- Work item
All entries that follow are to be printed exactly as written.

- Material for this exercise

────

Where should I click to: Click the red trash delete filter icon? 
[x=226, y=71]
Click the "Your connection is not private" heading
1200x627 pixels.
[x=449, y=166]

────

- Response to the exercise
Where should I click to: Click the red trash delete filter icon? 
[x=226, y=71]
Click the "Your connection is not private" heading
1200x627 pixels.
[x=449, y=166]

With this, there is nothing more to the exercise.